• What the exercise asks
State the number of lines in these records holding "computer". Say nothing more.

• Data for review
..............................

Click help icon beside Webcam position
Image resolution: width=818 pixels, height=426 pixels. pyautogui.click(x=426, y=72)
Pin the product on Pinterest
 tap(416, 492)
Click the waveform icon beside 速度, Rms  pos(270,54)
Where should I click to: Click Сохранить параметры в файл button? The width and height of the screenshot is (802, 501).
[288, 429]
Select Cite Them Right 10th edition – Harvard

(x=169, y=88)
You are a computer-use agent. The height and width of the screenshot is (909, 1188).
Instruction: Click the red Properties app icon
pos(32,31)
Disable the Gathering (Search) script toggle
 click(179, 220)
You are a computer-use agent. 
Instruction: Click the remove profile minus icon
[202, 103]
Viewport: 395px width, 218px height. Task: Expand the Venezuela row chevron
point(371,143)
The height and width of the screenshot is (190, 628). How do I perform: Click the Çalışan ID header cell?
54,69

..............................

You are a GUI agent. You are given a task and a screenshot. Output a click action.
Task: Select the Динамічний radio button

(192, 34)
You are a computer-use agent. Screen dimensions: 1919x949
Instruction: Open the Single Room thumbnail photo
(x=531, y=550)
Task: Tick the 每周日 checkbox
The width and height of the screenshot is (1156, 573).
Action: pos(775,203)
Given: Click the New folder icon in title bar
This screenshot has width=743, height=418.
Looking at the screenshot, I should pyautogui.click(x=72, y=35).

..............................

• Result below
3